Reading, PA Grandstand Collapse, Jul 1911
Falling Stand Hurts 26.
Two May Die as Result of Collapse at Reading Ball Park.
Reading, Penn., July 4.-Twenty-six persons were injured, two of them seriously, by the collapse of the small grand stand at the Reading Tri-State Baseball Park to-day. Herman J. Folkman, a well known merchant, had his back broken and will probably die. Mrs. A.J. Fisher had her spine injured and was hurt internally. Slight hopes are entertained for her recovery. District Attorney Schaffer sustained slight internal injuries.
The second floor of the stand filled before the first, causing it to become top heavy and fall on the spectators below, crushing them. Many saved their lives by jumping.
The New York Times, New York, NY 5 Jul 1911
Score Injured In Grand Stand Collapse
Lauers Park Ground, Reading Scene of Accident Prior to Tri-Sate Game.
Special to The Inquirer.
Reading, Pa., July 4.-Just as a crowd of 4000 persons were assembling for this afternoon’s Reading-Lancaster Tri-State baseball game on the Lauers Park ground, there was a mighty crash, followed by the collapse of a double deck grand stand in which fully a score of people were injured, several of them seriously.
Police patrol wagons and ambulances rushed them to the Reading and Homeopathic hospitals, where it was found that the most seriously injured were Charles S. Welds, a retired Penn street merchant, who had his jaw fractured, nose broken and is injured internally; Herman Folkman, a Penn street merchant, back injured and hurt internally, Reading Hospital; Miss Mae Anderson, Mohnton, daughter to County Commissioner Anderson, contusions of face and body and suffering from nervous shock, Homeopathic Hospital.

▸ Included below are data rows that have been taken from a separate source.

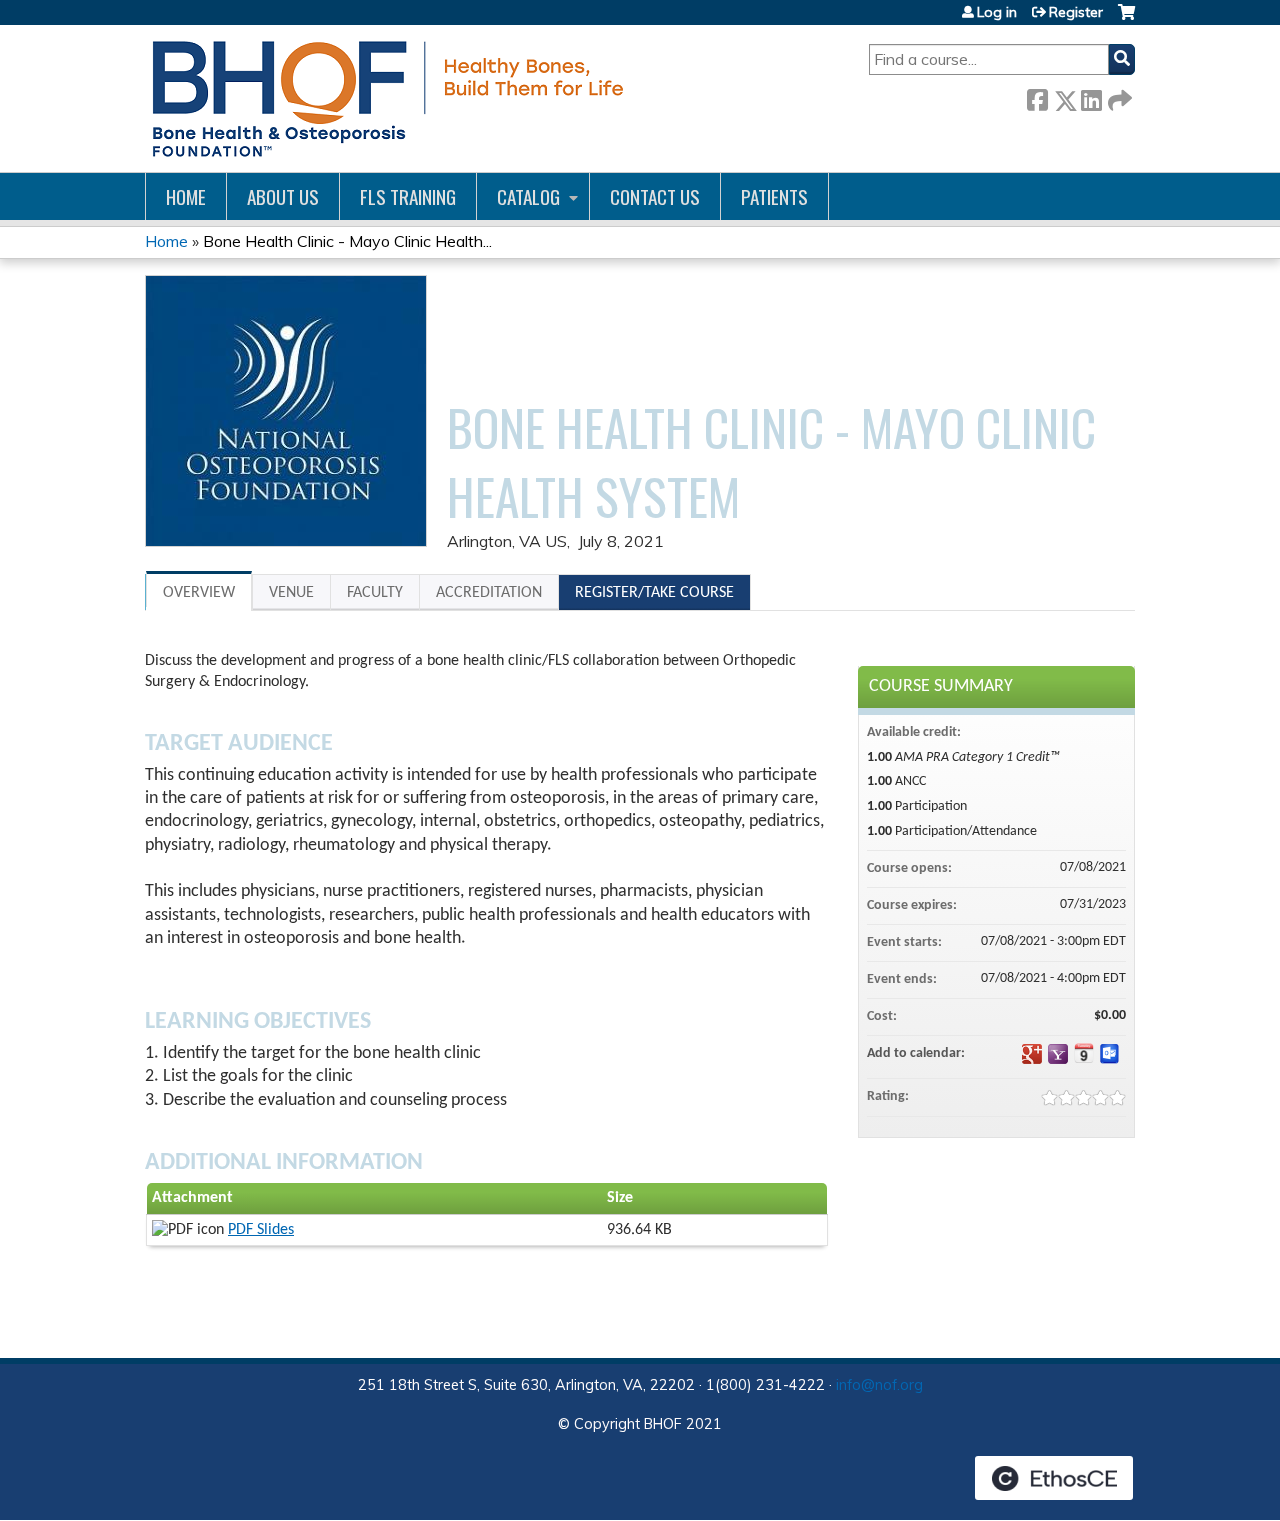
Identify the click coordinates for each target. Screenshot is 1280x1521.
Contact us (655, 196)
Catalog (528, 196)
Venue (291, 593)
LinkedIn (1091, 96)
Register (1076, 12)
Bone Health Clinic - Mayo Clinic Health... (347, 241)
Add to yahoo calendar (1058, 1054)
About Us (283, 196)
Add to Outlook (1110, 1054)
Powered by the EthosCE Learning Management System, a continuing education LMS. (1054, 1478)
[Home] (384, 98)
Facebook (1037, 96)
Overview (199, 593)
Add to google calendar (1032, 1054)
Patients (774, 196)
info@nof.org (879, 1385)
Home (186, 196)
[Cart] (1126, 19)
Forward (1118, 96)
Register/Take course (654, 593)
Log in (997, 12)
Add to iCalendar (1084, 1053)
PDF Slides (261, 1230)
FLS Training (408, 196)
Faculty (375, 593)
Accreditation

These were the only ones detained at the hospitals, the others having been discharged as soon as their injuries were dressed. Among the latter were District Attorney Harry D. Schaffer, who suffered a sprained back. There was less than 100 persons on the second story of the stand which was one built in addition to the usual grand stand. When the structure began to sag backward, many leaped forward toward the diamond, as they noticed the weakening of the structure and thus escaped serious injury. The accident threatened a panic among the large audience, which was avoided by ball players and policemen.